> Materials provided
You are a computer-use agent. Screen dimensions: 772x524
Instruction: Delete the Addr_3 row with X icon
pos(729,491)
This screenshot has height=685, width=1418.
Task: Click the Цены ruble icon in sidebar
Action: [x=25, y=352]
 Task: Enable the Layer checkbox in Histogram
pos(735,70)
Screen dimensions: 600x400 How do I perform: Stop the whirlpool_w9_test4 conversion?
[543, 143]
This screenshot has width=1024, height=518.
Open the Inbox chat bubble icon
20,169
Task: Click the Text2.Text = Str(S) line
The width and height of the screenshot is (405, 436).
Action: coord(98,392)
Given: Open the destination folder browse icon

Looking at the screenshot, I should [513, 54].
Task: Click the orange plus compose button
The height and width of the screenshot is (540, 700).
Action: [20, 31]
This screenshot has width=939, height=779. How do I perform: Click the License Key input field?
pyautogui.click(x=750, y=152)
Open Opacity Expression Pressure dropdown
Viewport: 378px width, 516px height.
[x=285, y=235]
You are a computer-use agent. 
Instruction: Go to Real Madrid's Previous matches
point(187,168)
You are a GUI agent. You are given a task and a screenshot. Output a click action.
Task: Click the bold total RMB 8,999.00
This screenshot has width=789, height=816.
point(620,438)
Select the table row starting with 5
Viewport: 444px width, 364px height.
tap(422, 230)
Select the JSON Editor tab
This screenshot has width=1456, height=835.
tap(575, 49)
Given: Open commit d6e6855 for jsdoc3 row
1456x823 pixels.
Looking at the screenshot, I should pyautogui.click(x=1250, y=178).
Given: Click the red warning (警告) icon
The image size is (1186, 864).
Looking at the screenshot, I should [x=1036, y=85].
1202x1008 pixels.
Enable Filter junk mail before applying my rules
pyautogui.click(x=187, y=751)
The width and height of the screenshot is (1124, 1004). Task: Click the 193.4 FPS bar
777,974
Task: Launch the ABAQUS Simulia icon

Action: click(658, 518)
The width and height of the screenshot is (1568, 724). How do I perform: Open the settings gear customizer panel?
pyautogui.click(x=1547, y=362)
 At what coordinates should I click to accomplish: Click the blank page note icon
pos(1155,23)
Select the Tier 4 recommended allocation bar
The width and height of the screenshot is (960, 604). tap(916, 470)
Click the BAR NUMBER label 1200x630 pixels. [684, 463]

> Instructions for the task
All of the material above needs to be transcribed verbatim.

> Response to this task
You are a computer-use agent. Screen dimensions: 772x524
Instruction: Delete the Addr_3 row with X icon
pos(729,491)
This screenshot has height=685, width=1418.
Task: Click the Цены ruble icon in sidebar
Action: [x=25, y=352]
 Task: Enable the Layer checkbox in Histogram
pos(735,70)
Screen dimensions: 600x400 How do I perform: Stop the whirlpool_w9_test4 conversion?
[543, 143]
This screenshot has width=1024, height=518.
Open the Inbox chat bubble icon
20,169
Task: Click the Text2.Text = Str(S) line
The width and height of the screenshot is (405, 436).
Action: coord(98,392)
Given: Open the destination folder browse icon

Looking at the screenshot, I should [513, 54].
Task: Click the orange plus compose button
The height and width of the screenshot is (540, 700).
Action: [20, 31]
This screenshot has width=939, height=779. How do I perform: Click the License Key input field?
pyautogui.click(x=750, y=152)
Open Opacity Expression Pressure dropdown
Viewport: 378px width, 516px height.
[x=285, y=235]
You are a computer-use agent. 
Instruction: Go to Real Madrid's Previous matches
point(187,168)
You are a GUI agent. You are given a task and a screenshot. Output a click action.
Task: Click the bold total RMB 8,999.00
This screenshot has width=789, height=816.
point(620,438)
Select the table row starting with 5
Viewport: 444px width, 364px height.
tap(422, 230)
Select the JSON Editor tab
This screenshot has width=1456, height=835.
tap(575, 49)
Given: Open commit d6e6855 for jsdoc3 row
1456x823 pixels.
Looking at the screenshot, I should pyautogui.click(x=1250, y=178).
Given: Click the red warning (警告) icon
The image size is (1186, 864).
Looking at the screenshot, I should [x=1036, y=85].
1202x1008 pixels.
Enable Filter junk mail before applying my rules
pyautogui.click(x=187, y=751)
The width and height of the screenshot is (1124, 1004). Task: Click the 193.4 FPS bar
777,974
Task: Launch the ABAQUS Simulia icon

Action: click(658, 518)
The width and height of the screenshot is (1568, 724). How do I perform: Open the settings gear customizer panel?
pyautogui.click(x=1547, y=362)
 At what coordinates should I click to accomplish: Click the blank page note icon
pos(1155,23)
Select the Tier 4 recommended allocation bar
The width and height of the screenshot is (960, 604). tap(916, 470)
Click the BAR NUMBER label 1200x630 pixels. [684, 463]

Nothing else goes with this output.